Tal cual se había anunciado hace dos años, en mayo de 2017, la Agencia Nacional de Vivienda está concluyendo los trámites judiciales y en un par de meses enviará a remate las 54 viviendas que en los años 70 construyó una cooperativa de trabajadores municipales en un predio cedido por la Intendencia. La subasta se decretó porque los adquirentes de las viviendas no cumplieron con los pagos de la hipoteca; habían hipotecado el solar para obtener créditos y levantar sus apartamentos.
Todo comenzó hace cerca de 50 años, bastante antes del llamado “boom edilicio” de los años setenta. Por entonces esa zona suburbial de la ciudad estaba forestada pero tenía mucha arena y ninguna construcción. Los condómines de unos padrones que ocupaban un área que iba desde la avenida Acuña de Figueroa hasta lo que hoy es la continuación de Roosevelt debían años de contribución inmobiliaria por lo que la intendencia terminó por expropiarlos. Tiempo después, el intendente Gilberto Acosta Arteta regaló el predio a la Covidemm (Cooperativa de Viviendas de Empleados Municipales de Maldonado) y la organización decidió solicitar un préstamo al Banco Hipotecario. En garantía colocó justamente el padrón, de más de 11 mil metros cuadrados.

Expropiación a la antigua
La historia de los padrones registra otra vicisitud ocurrida durante la dictadura militar, cuando a fines de los años setenta el intendente interventor José María Siqueira resolvió tomar un sector del predio. Allí construyó un tramo de la calle Sarandí, que extendió hasta la avenida Roosevelt, para levantar la terminal de ómnibus, habilitada en 1980. Los integrantes de Covidemm aseguraron que la Intendencia de Maldonado no realizó el correspondiente trámite expropiatorio, aunque ese terreno ya les pertenecía.
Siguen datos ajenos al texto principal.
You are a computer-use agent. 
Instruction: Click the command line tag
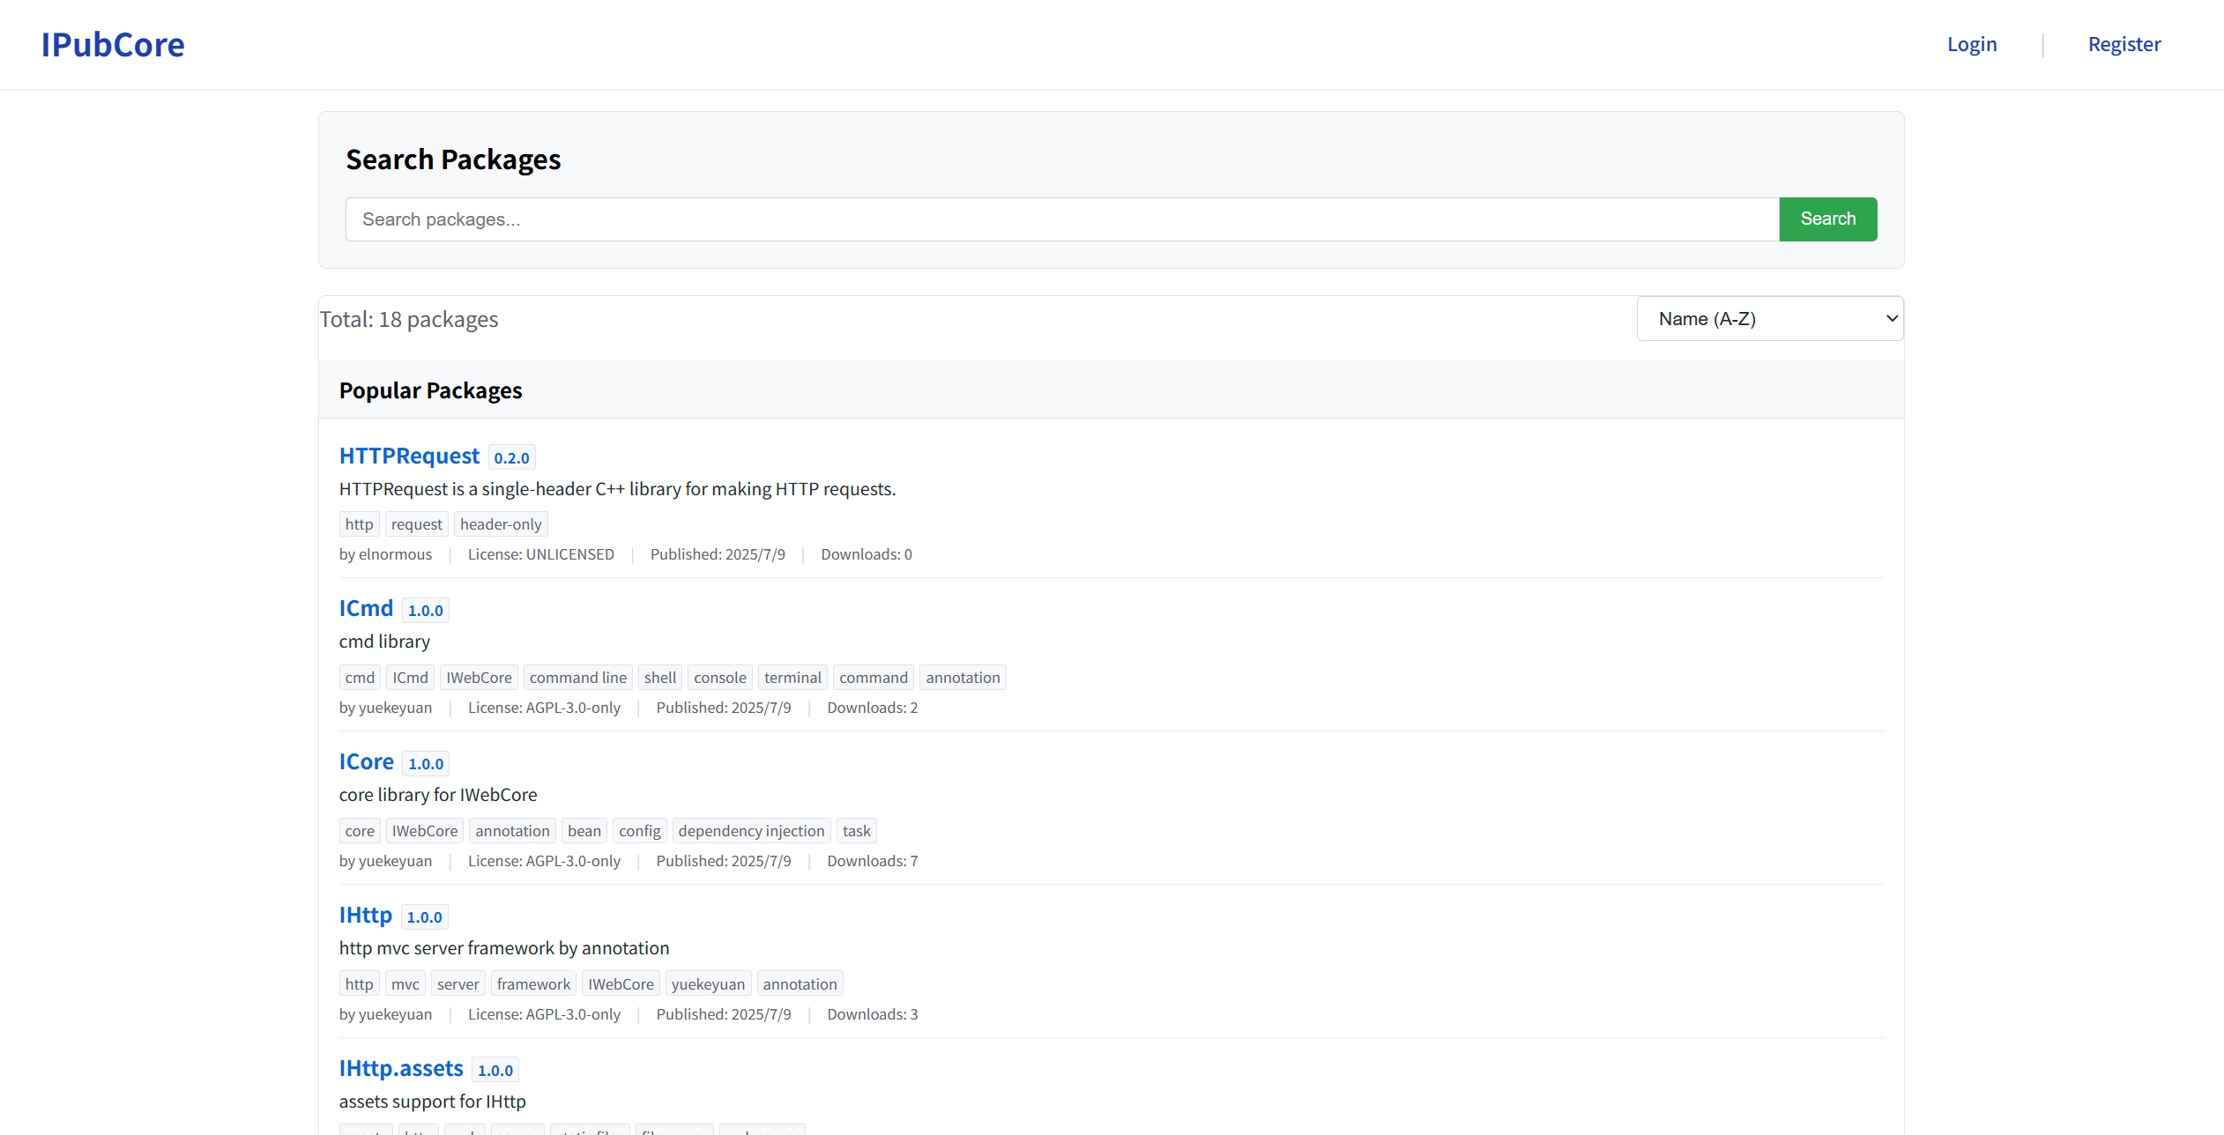pos(577,678)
Hubo quienes pensaron en reclamar por las regalías que ese predio generó por la explotación de la terminal omnibusera.
De todos modos, el caso es que la cooperativa nunca pagó su deuda con el Banco Hipotecario. Cuando la entidad se fundió a causa de todos esos pasivos con la crisis del año 2002, los créditos no recuperados pasaron a manos de la Agencia Nacional de Vivienda, que comenzó a ejecutar las hipotecas. El trámite judicial duró años y ahora ha concluido.
Según trascendió, la Agencia ya habría fijado para el próximo 30 de junio el remate de dos padrones por esas deudas contraídas hace más de 40 años. Uno de los padrones es el que alberga a la terminal de ómnibus interdepartamental. En el otro están las 54 viviendas de aquella cooperativa. En 2017 los ocupantes de las fincas y la propia Intendencia de Maldonado fueron notificadas de forma individual por la ANV. Cada uno de los vecinos fue notificado del monto que adeudaba al estado por los incumplimientos. Actualmente, sobreviven unos 20 habitantes de los compradores originales. La deuda global con el Hipotecario ronda los tres millones de dólares.